§ **Provided entries**:
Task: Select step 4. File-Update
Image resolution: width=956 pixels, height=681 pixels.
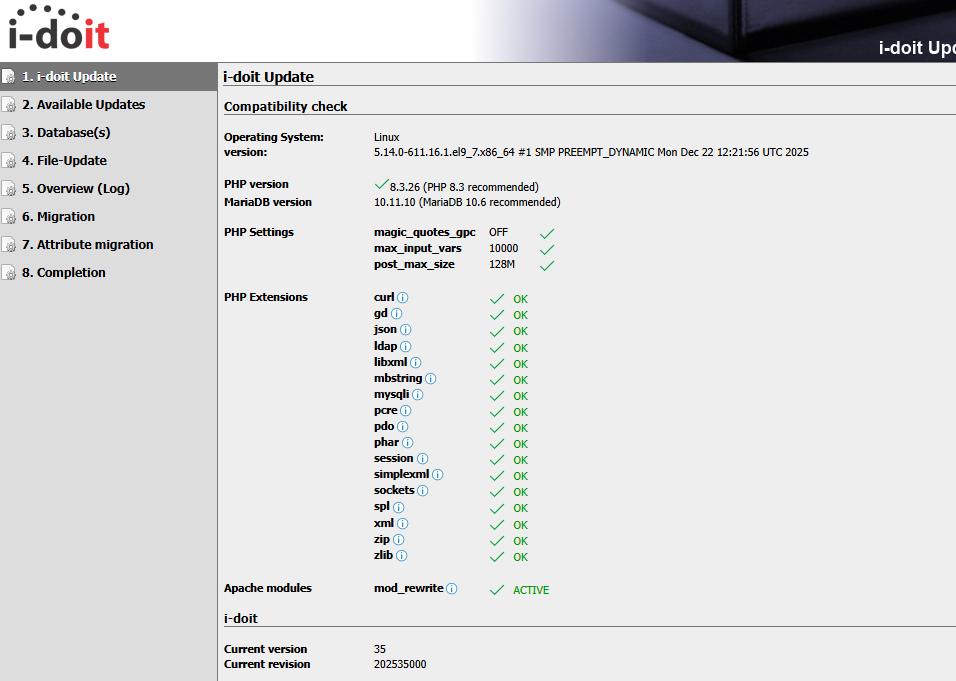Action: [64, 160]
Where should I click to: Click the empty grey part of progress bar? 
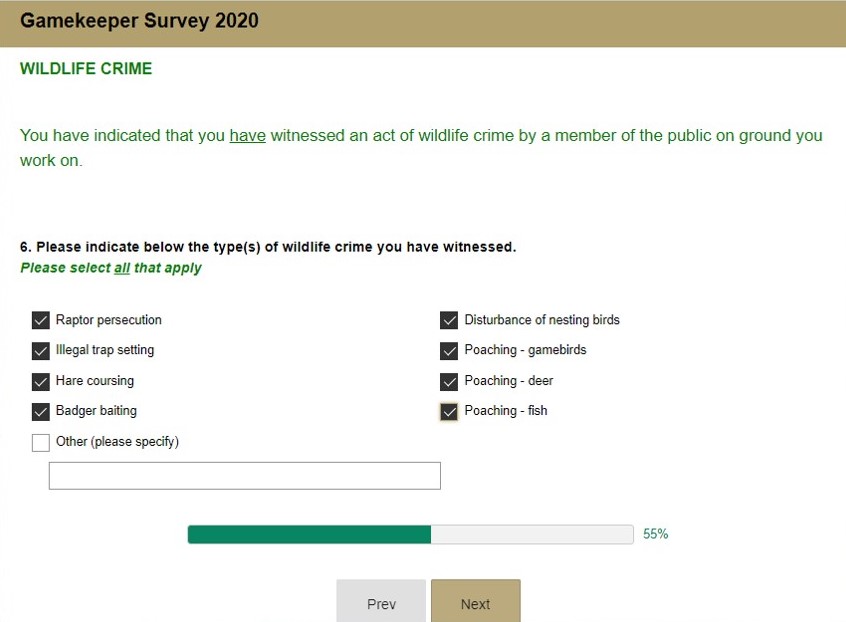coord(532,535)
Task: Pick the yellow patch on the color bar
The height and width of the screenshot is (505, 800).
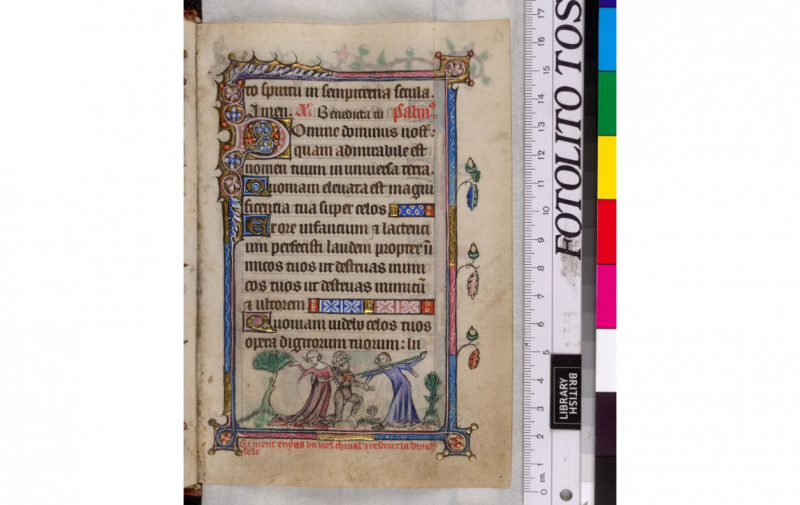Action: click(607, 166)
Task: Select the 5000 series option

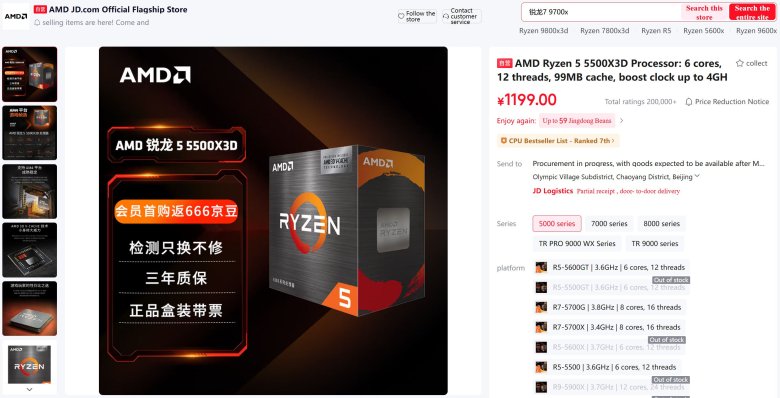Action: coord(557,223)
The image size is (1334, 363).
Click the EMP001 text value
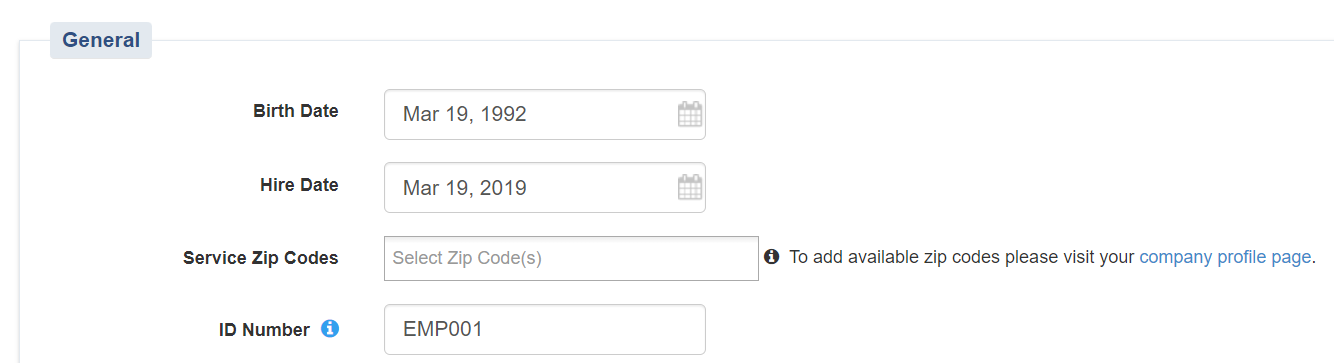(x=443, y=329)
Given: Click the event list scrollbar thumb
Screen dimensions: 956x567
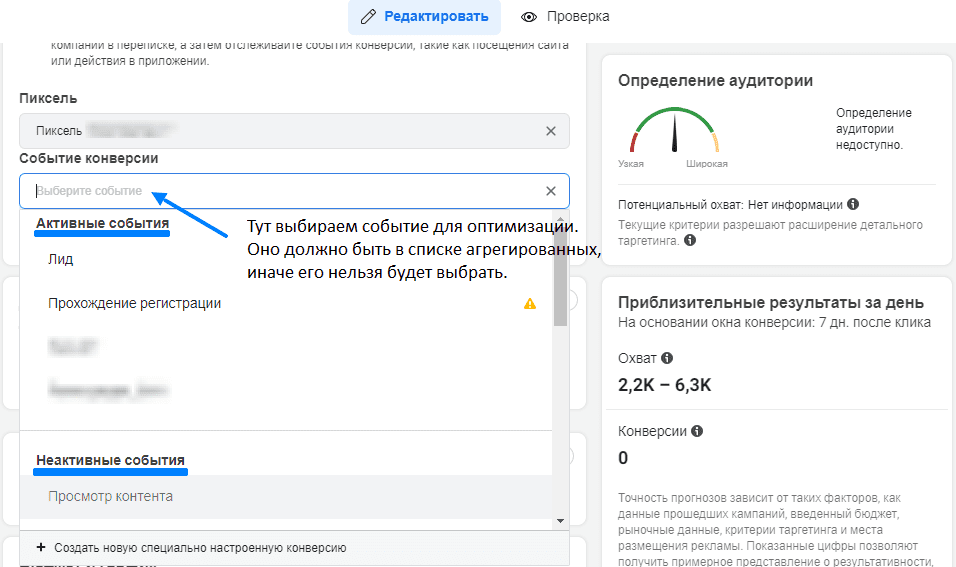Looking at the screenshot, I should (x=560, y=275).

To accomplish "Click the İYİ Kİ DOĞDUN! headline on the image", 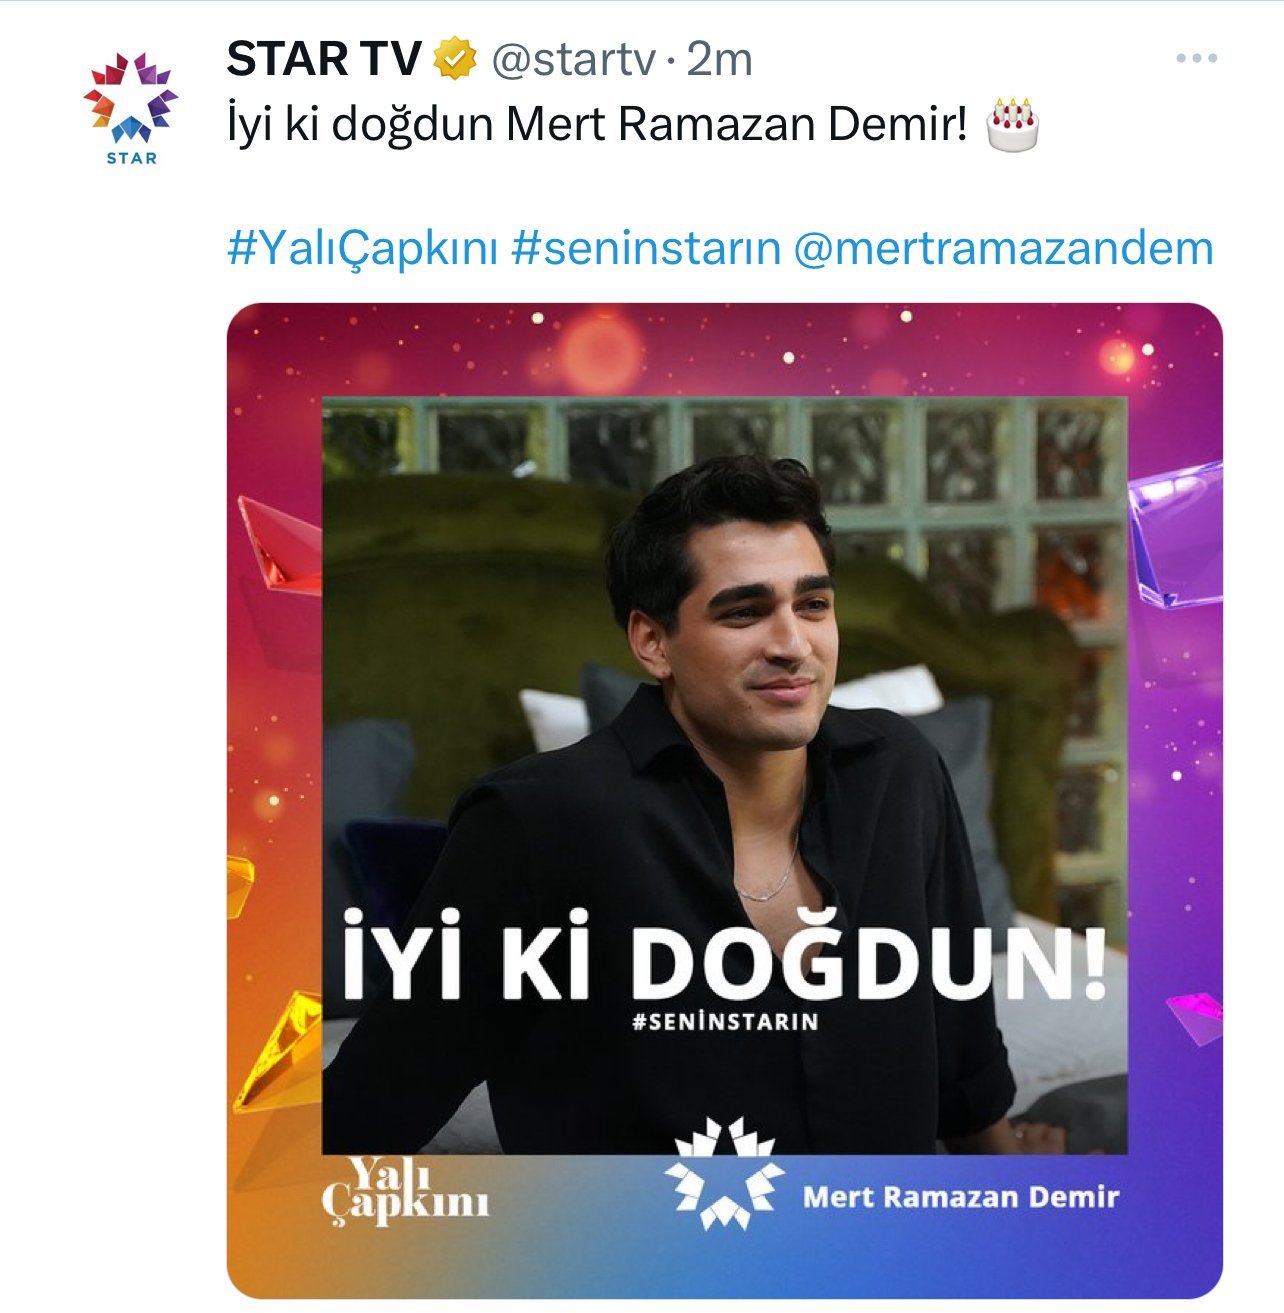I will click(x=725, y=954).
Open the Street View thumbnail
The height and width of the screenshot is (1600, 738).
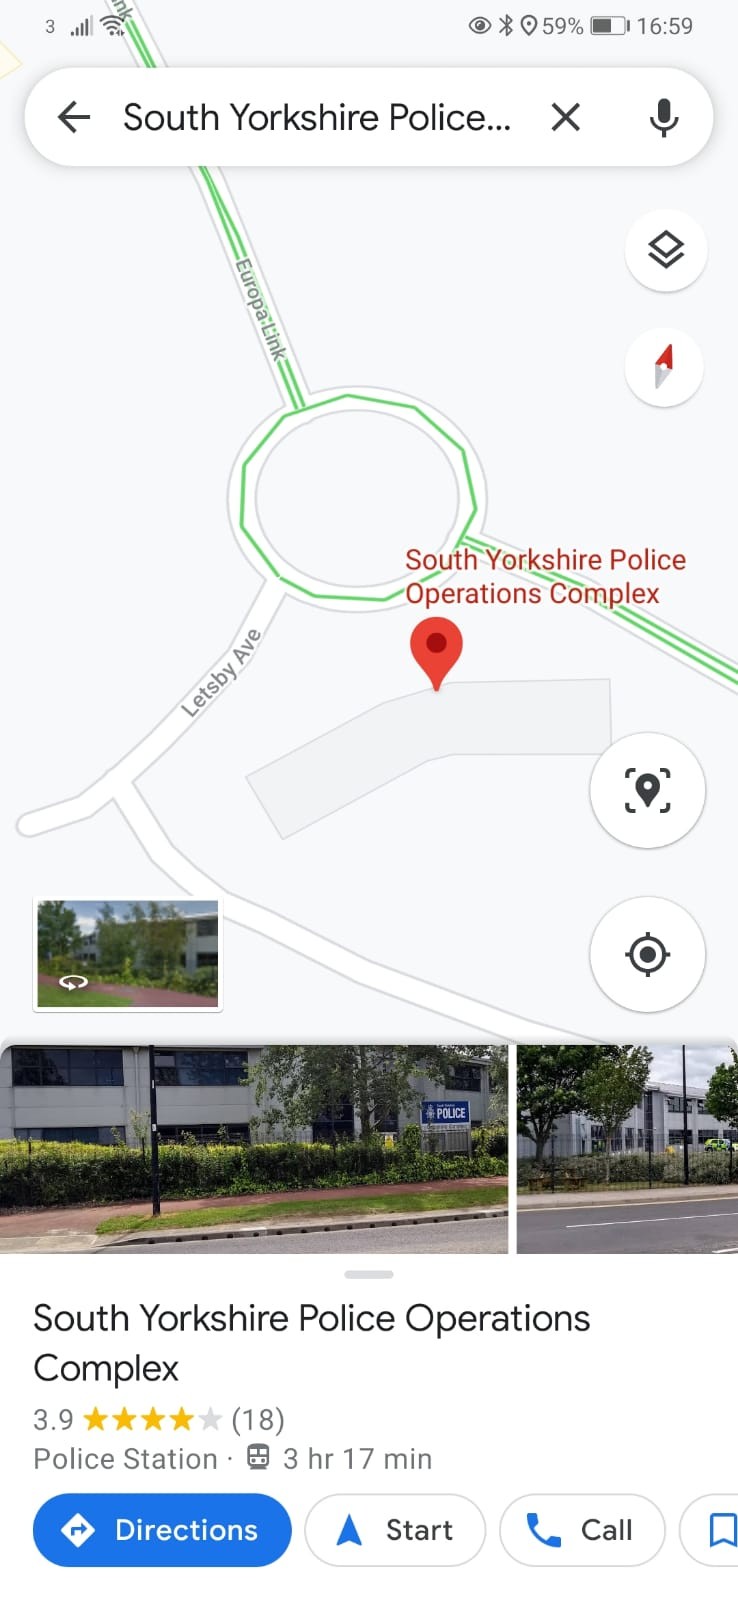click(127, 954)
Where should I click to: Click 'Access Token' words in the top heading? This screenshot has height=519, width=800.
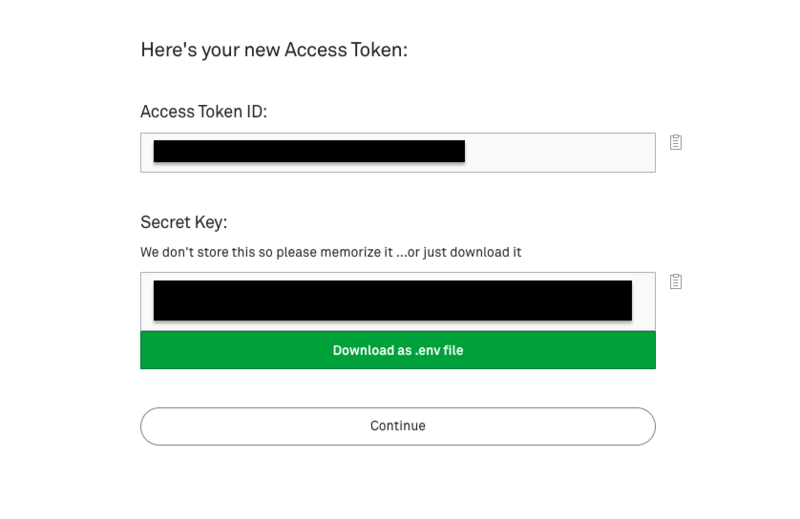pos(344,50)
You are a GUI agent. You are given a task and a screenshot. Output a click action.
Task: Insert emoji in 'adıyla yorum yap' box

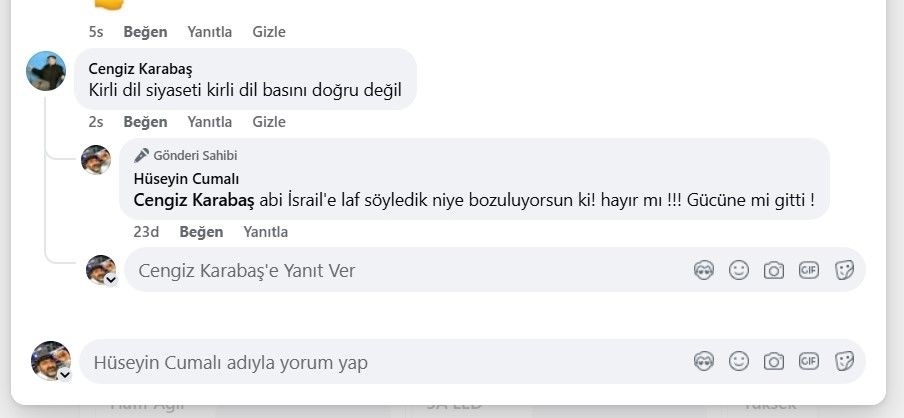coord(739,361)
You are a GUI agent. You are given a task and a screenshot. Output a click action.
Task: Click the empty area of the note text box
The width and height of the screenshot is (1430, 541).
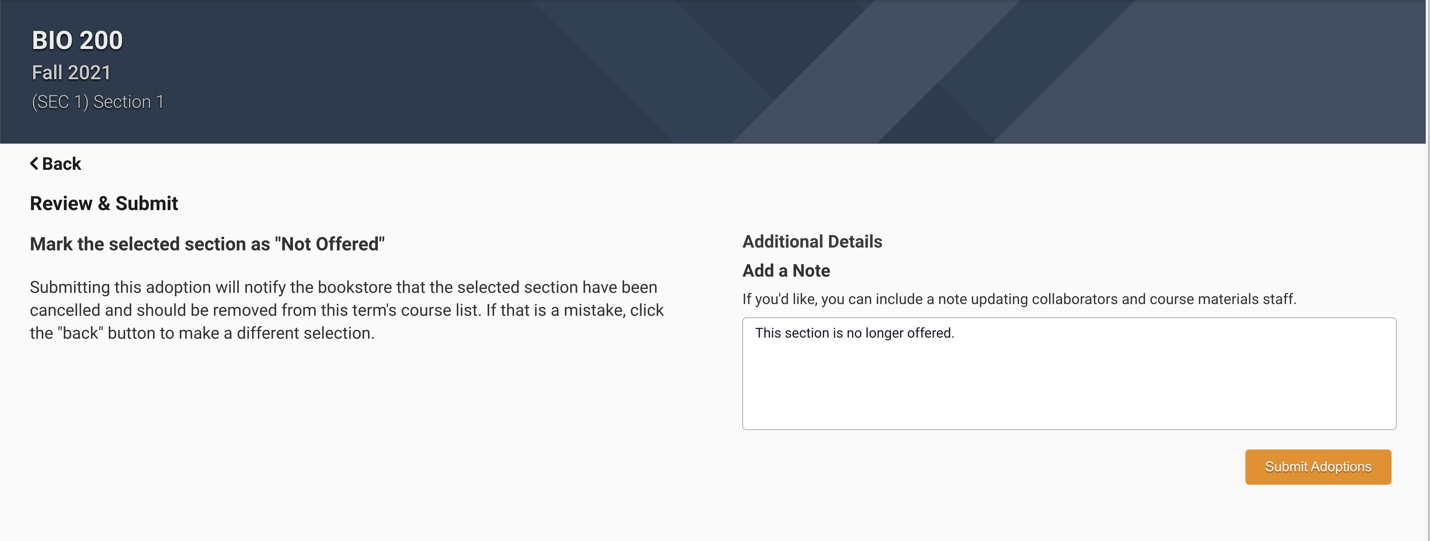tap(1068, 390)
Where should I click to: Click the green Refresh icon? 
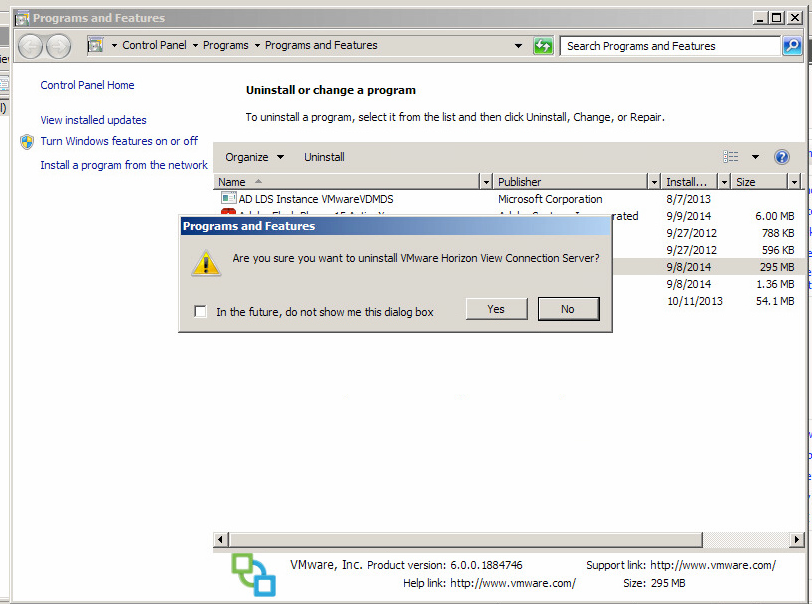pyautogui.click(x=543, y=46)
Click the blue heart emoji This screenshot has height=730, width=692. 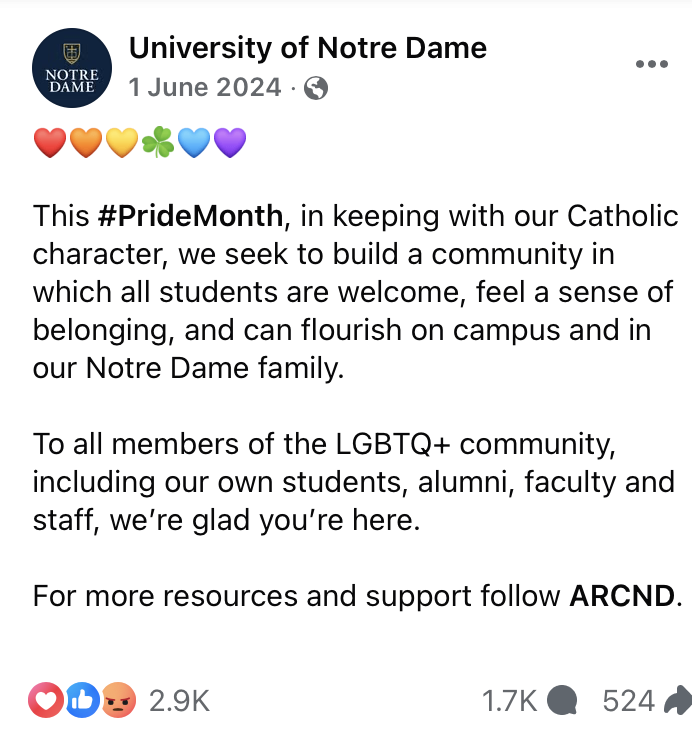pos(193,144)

§ **Problem requirements**: Omitting all pictures, restate exactly the lines of the material from its start through the line that contains "Task: Pick the yellow patch on the color bar".

§ **Reply**:
Task: Select step 4. File-Update
Image resolution: width=956 pixels, height=681 pixels.
Action: [64, 160]
Where should I click to: Click the empty grey part of progress bar? 
coord(532,535)
Task: Pick the yellow patch on the color bar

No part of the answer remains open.